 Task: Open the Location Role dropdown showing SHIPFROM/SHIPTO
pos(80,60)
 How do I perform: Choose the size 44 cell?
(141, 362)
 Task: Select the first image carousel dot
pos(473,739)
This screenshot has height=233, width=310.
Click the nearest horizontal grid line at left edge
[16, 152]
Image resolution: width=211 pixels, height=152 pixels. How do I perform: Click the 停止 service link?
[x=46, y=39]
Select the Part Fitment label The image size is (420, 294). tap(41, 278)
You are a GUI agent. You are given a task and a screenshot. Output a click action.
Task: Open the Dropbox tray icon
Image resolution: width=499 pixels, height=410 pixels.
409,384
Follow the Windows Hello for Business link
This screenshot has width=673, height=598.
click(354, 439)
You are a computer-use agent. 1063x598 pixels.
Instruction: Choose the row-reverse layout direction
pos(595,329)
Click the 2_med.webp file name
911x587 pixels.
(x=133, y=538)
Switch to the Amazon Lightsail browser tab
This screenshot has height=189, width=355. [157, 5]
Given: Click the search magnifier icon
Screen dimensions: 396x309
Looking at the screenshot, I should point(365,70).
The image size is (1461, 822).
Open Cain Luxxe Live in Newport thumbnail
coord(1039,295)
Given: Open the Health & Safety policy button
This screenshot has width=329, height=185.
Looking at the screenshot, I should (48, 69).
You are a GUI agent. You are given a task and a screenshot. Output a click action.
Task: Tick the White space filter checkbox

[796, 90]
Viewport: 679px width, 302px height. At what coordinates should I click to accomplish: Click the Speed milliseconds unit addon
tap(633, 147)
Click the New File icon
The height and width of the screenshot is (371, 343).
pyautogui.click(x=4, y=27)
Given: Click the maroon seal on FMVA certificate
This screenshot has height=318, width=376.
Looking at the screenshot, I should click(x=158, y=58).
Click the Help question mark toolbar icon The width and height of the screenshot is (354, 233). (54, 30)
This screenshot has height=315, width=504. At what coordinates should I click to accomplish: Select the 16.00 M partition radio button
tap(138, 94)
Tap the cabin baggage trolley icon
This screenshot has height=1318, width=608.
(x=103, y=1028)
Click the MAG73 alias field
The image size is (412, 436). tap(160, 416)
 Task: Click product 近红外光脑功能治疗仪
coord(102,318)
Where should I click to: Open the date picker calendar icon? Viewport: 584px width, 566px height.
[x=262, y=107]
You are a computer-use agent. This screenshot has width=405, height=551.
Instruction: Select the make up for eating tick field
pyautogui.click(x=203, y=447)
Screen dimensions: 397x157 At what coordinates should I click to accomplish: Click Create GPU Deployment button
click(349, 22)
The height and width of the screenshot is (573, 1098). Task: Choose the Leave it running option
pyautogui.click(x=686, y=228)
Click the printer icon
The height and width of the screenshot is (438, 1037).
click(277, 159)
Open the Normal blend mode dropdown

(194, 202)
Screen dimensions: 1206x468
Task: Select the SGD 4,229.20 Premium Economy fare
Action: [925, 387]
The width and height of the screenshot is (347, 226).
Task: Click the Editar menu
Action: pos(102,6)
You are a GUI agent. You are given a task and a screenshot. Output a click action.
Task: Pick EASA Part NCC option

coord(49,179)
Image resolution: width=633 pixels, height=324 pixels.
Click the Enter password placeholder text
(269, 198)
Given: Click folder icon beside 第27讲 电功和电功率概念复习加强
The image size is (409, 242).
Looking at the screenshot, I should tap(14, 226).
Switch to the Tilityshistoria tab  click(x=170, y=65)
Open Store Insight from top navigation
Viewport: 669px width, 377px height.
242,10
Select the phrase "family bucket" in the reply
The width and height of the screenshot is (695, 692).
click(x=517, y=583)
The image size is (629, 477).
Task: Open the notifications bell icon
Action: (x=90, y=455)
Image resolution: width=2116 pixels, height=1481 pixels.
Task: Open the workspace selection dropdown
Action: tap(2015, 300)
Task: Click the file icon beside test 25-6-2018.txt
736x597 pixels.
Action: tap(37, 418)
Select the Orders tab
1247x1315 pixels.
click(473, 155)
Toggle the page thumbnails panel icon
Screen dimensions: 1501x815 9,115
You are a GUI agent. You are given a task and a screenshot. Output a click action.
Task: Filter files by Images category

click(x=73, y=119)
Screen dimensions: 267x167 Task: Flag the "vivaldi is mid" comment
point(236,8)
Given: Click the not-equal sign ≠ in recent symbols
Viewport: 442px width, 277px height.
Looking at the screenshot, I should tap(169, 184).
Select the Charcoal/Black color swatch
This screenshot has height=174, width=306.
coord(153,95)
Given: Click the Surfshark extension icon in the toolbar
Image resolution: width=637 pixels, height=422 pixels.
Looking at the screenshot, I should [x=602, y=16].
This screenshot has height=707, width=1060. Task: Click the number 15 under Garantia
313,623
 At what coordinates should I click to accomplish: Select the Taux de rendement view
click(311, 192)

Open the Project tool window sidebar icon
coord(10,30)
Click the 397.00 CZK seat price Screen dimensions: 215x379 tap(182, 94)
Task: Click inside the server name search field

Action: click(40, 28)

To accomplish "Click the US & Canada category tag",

**OBJECTIVE**
Copy out every line of the data above, changing nothing.

**EXERCISE SOLUTION**
 Task: Open the Location Role dropdown showing SHIPFROM/SHIPTO
pos(80,60)
 How do I perform: Choose the size 44 cell?
(141, 362)
 Task: Select the first image carousel dot
pos(473,739)
This screenshot has height=233, width=310.
Click the nearest horizontal grid line at left edge
[16, 152]
Image resolution: width=211 pixels, height=152 pixels. How do I perform: Click the 停止 service link?
[x=46, y=39]
Select the Part Fitment label The image size is (420, 294). tap(41, 278)
You are a GUI agent. You are given a task and a screenshot. Output a click action.
Task: Open the Dropbox tray icon
Image resolution: width=499 pixels, height=410 pixels.
409,384
Follow the Windows Hello for Business link
This screenshot has width=673, height=598.
click(354, 439)
You are a computer-use agent. 1063x598 pixels.
Instruction: Choose the row-reverse layout direction
pos(595,329)
Click the 2_med.webp file name
911x587 pixels.
(x=133, y=538)
Switch to the Amazon Lightsail browser tab
This screenshot has height=189, width=355. [157, 5]
Given: Click the search magnifier icon
Screen dimensions: 396x309
Looking at the screenshot, I should point(365,70).
The image size is (1461, 822).
Open Cain Luxxe Live in Newport thumbnail
coord(1039,295)
Given: Open the Health & Safety policy button
This screenshot has width=329, height=185.
Looking at the screenshot, I should (48, 69).
You are a GUI agent. You are given a task and a screenshot. Output a click action.
Task: Tick the White space filter checkbox

[796, 90]
Viewport: 679px width, 302px height. At what coordinates should I click to accomplish: Click the Speed milliseconds unit addon
tap(633, 147)
Click the New File icon
The height and width of the screenshot is (371, 343).
pyautogui.click(x=4, y=27)
Given: Click the maroon seal on FMVA certificate
This screenshot has height=318, width=376.
Looking at the screenshot, I should click(x=158, y=58).
Click the Help question mark toolbar icon The width and height of the screenshot is (354, 233). (54, 30)
This screenshot has height=315, width=504. At what coordinates should I click to accomplish: Select the 16.00 M partition radio button
tap(138, 94)
Tap the cabin baggage trolley icon
This screenshot has height=1318, width=608.
(x=103, y=1028)
Click the MAG73 alias field
The image size is (412, 436). tap(160, 416)
 Task: Click product 近红外光脑功能治疗仪
coord(102,318)
Where should I click to: Open the date picker calendar icon? Viewport: 584px width, 566px height.
[x=262, y=107]
You are a computer-use agent. This screenshot has width=405, height=551.
Instruction: Select the make up for eating tick field
pyautogui.click(x=203, y=447)
Screen dimensions: 397x157 At what coordinates should I click to accomplish: Click Create GPU Deployment button
click(349, 22)
The height and width of the screenshot is (573, 1098). Task: Choose the Leave it running option
pyautogui.click(x=686, y=228)
Click the printer icon
The height and width of the screenshot is (438, 1037).
click(277, 159)
Open the Normal blend mode dropdown

(194, 202)
Screen dimensions: 1206x468
Task: Select the SGD 4,229.20 Premium Economy fare
Action: [925, 387]
The width and height of the screenshot is (347, 226).
Task: Click the Editar menu
Action: pos(102,6)
You are a GUI agent. You are given a task and a screenshot. Output a click action.
Task: Pick EASA Part NCC option

coord(49,179)
Image resolution: width=633 pixels, height=324 pixels.
Click the Enter password placeholder text
(269, 198)
Given: Click folder icon beside 第27讲 电功和电功率概念复习加强
The image size is (409, 242).
Looking at the screenshot, I should tap(14, 226).
Switch to the Tilityshistoria tab  click(x=170, y=65)
Open Store Insight from top navigation
Viewport: 669px width, 377px height.
242,10
Select the phrase "family bucket" in the reply
The width and height of the screenshot is (695, 692).
click(x=517, y=583)
The image size is (629, 477).
Task: Open the notifications bell icon
Action: (x=90, y=455)
Image resolution: width=2116 pixels, height=1481 pixels.
Task: Open the workspace selection dropdown
Action: tap(2015, 300)
Task: Click the file icon beside test 25-6-2018.txt
736x597 pixels.
Action: tap(37, 418)
Select the Orders tab
1247x1315 pixels.
click(473, 155)
Toggle the page thumbnails panel icon
Screen dimensions: 1501x815 9,115
You are a GUI agent. You are given a task and a screenshot. Output a click action.
Task: Filter files by Images category

click(x=73, y=119)
Screen dimensions: 267x167 Task: Flag the "vivaldi is mid" comment
point(236,8)
Given: Click the not-equal sign ≠ in recent symbols
Viewport: 442px width, 277px height.
Looking at the screenshot, I should tap(169, 184).
Select the Charcoal/Black color swatch
This screenshot has height=174, width=306.
coord(153,95)
Given: Click the Surfshark extension icon in the toolbar
Image resolution: width=637 pixels, height=422 pixels.
Looking at the screenshot, I should [x=602, y=16].
This screenshot has height=707, width=1060. Task: Click the number 15 under Garantia
313,623
 At what coordinates should I click to accomplish: Select the Taux de rendement view
click(311, 192)

Open the Project tool window sidebar icon
coord(10,30)
Click the 397.00 CZK seat price Screen dimensions: 215x379 tap(182, 94)
Task: Click inside the server name search field

Action: click(40, 28)

To accomplish "Click the US & Canada category tag",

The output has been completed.